El psicólogo Ricardo Trujillo manifestó a la agencia española de noticias EFE que la información difundida por medio de las redes sociales fomenta una sensación de respeto por el medioambiente que realmente es ilusoria, siendo un sofisticado maquillaje que disimula las verdaderas intenciones: la satisfacción personal y el alivio de conciencia.

El académico de la Facultad de Psicología de la Universidad Nacional Autónoma de México (UNAM) cree que las ideas bienintencionadas sobre un consumo responsable en las RRSS “son en realidad un simulacro”, un acto efímero para aliviar la conciencia de una sociedad cuyo modelo económico inamovible secuestra cualquier posibilidad de cambio.

“La sociedad capitalista sigue teniendo externalidades y finalmente nosotros podemos reciclar, cambiar, mejorar, pero el sistema de contaminación no solo está basado en lo que se genera en las casas, sino en la industria”, sostuvo.

Aunque se realicen acciones como el consumo de productos ecológicos, la compra de envases biodegradables o postear una foto de una especie en riesgo de extinción, finalmente esto está contribuyendo a un consumo -sea responsable o no- del que se alimenta la sociedad del capital, agregó Trujillo.

Para reforzar este argumento, refirió a que precisamente el dispositivo por el que se extiende esta información -el teléfono celular- genera “una cantidad de contaminantes enorme”.

Según el maestro en psicología, la información vertida en las redesno produce actos sociales, sino información que se intercambia” en un mercado que recompensa con satisfacción personal y alivio de conciencia.

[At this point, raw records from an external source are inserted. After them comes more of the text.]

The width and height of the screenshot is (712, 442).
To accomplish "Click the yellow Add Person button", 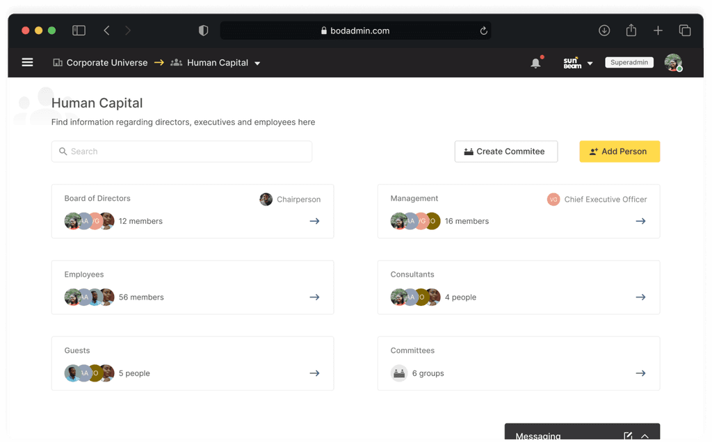I will (619, 152).
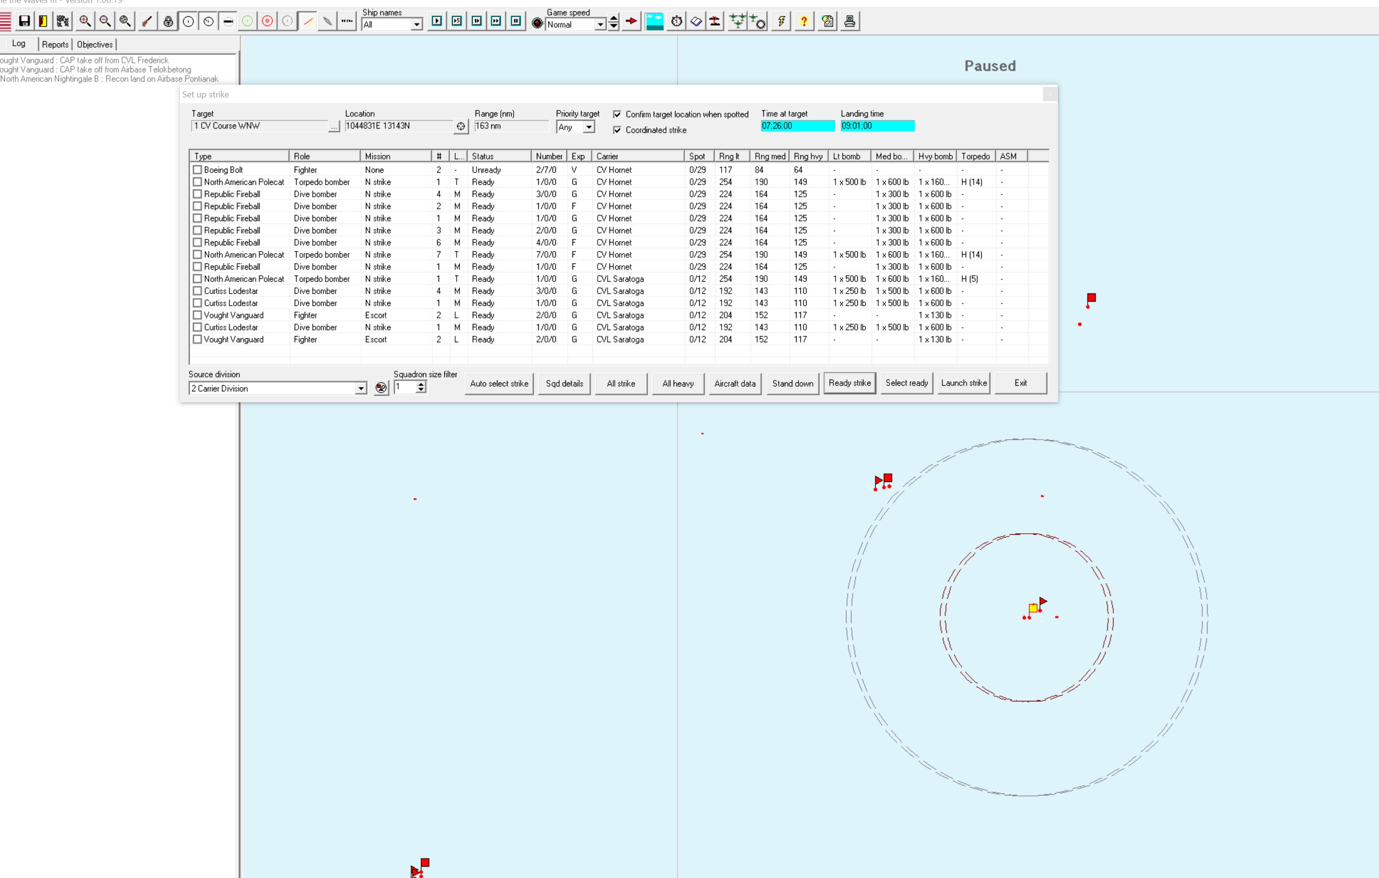Image resolution: width=1379 pixels, height=878 pixels.
Task: Toggle the Coordinated strike checkbox
Action: point(617,130)
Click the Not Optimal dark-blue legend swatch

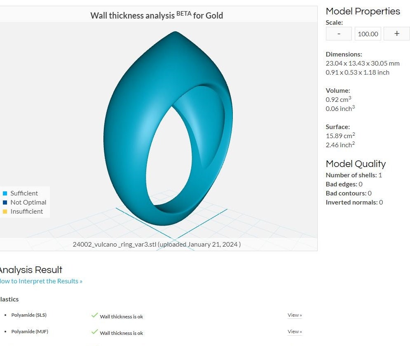coord(5,202)
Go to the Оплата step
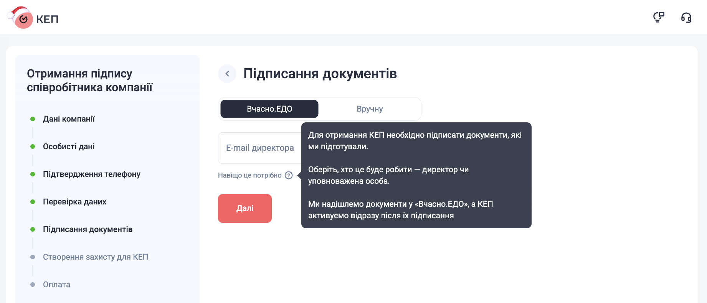 point(56,285)
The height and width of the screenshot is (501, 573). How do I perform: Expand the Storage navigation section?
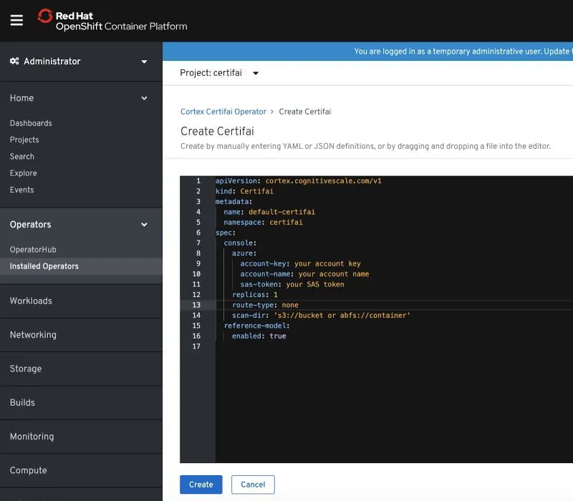click(26, 369)
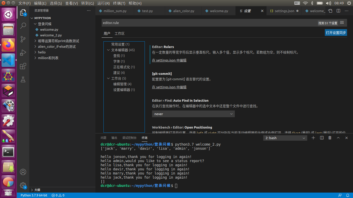
Task: Open the '2: bash' terminal selector dropdown
Action: click(x=285, y=138)
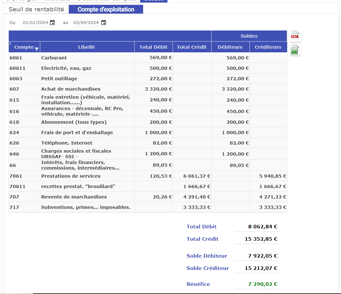341x294 pixels.
Task: Sort by the Total Crédit column header
Action: pyautogui.click(x=192, y=47)
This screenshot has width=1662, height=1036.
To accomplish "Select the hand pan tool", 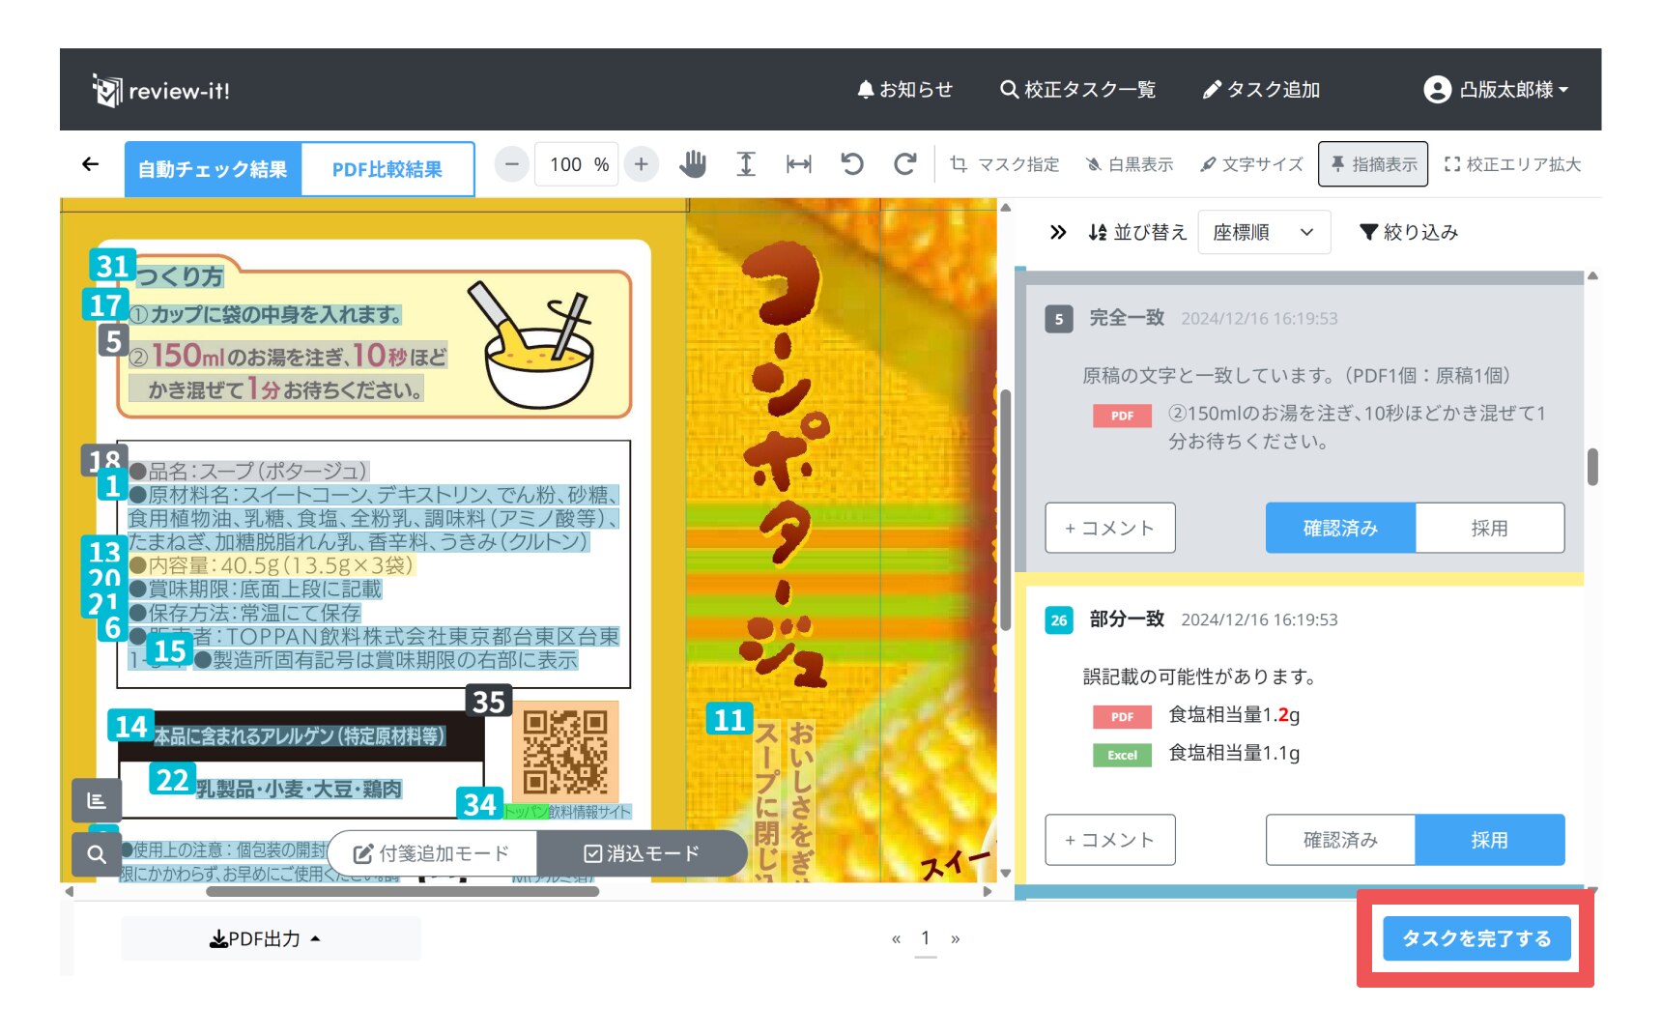I will point(692,164).
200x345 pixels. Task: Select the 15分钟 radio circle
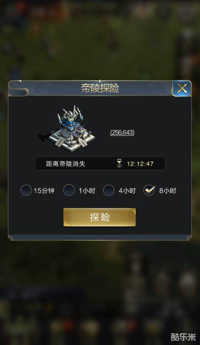(26, 190)
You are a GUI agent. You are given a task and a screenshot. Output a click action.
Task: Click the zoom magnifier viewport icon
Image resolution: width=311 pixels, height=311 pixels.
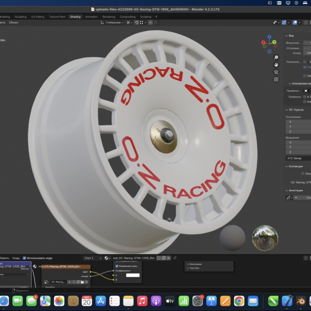[276, 58]
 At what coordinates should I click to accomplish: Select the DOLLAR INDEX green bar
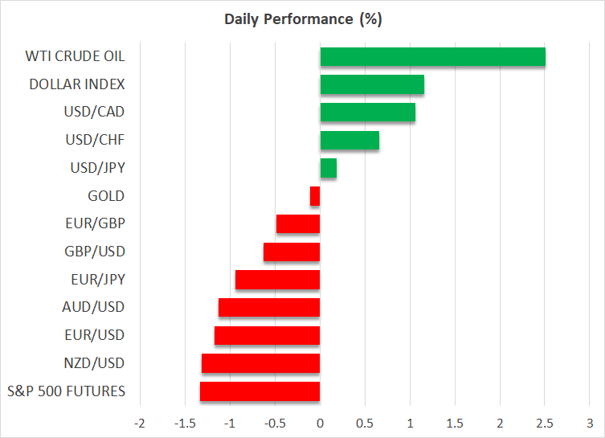click(x=372, y=84)
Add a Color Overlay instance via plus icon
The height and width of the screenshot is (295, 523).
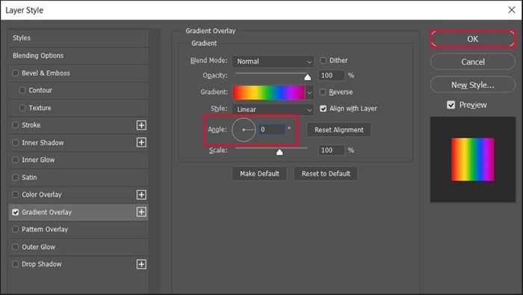click(x=141, y=195)
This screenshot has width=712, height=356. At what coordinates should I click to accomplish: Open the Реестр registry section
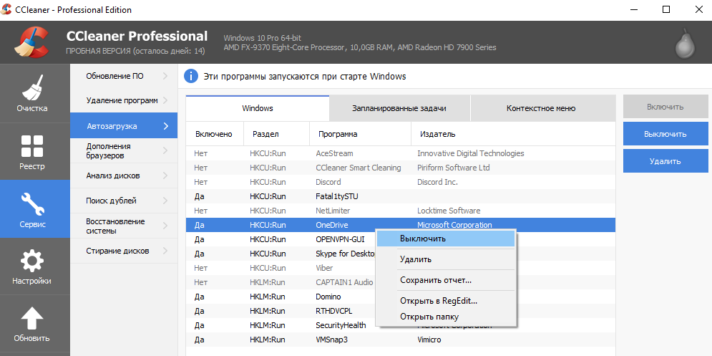pos(32,150)
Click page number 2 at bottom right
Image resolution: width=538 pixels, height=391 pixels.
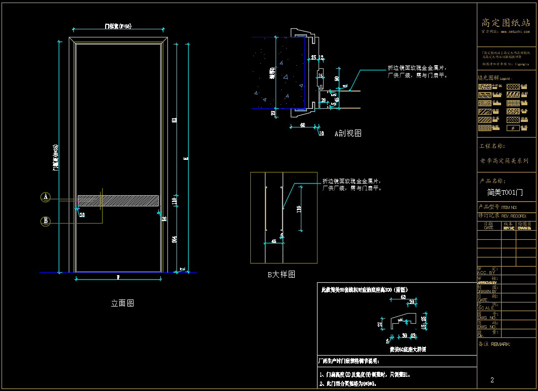tap(492, 380)
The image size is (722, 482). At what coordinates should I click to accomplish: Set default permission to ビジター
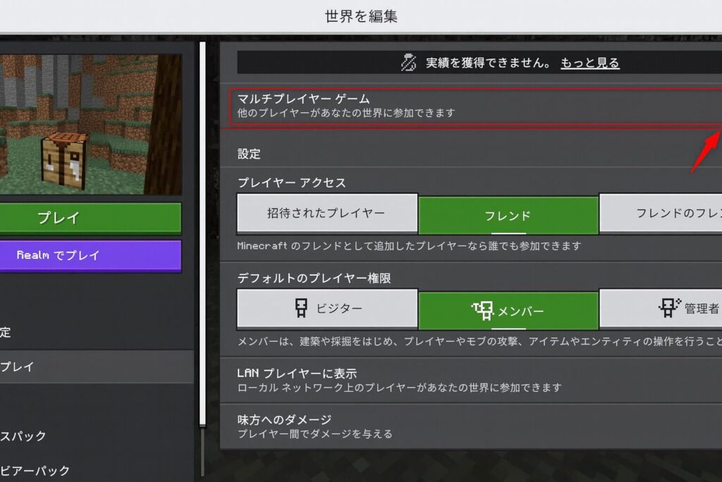pyautogui.click(x=327, y=308)
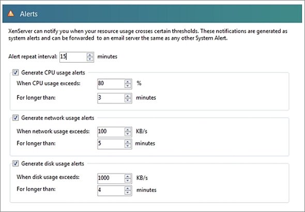Click the Alerts warning triangle icon

[10, 13]

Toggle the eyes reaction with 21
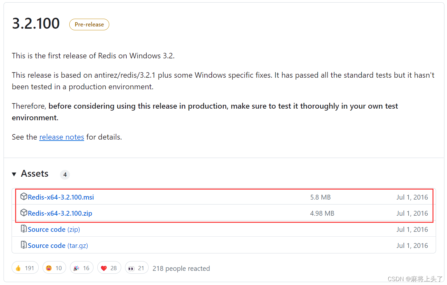[x=137, y=268]
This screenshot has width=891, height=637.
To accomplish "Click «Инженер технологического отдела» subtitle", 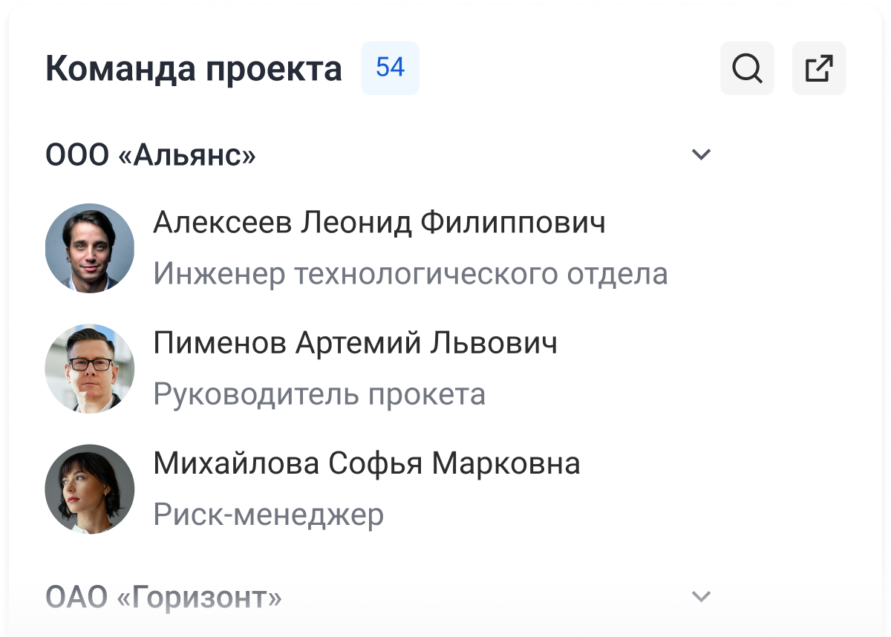I will (x=410, y=274).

Compartir contenidos de índole responsable “genera una identidad social” que define al usuario en un entorno cibernético como alguien teóricamente sano y responsable en “la sociedad del espectáculo que han creado Instagram, Facebook y otras plataformas”.

“Es un proceso de consumo y al mismo tiempo lo que genera son identidades sociales vanas y superficiales”, aseveró el especialista.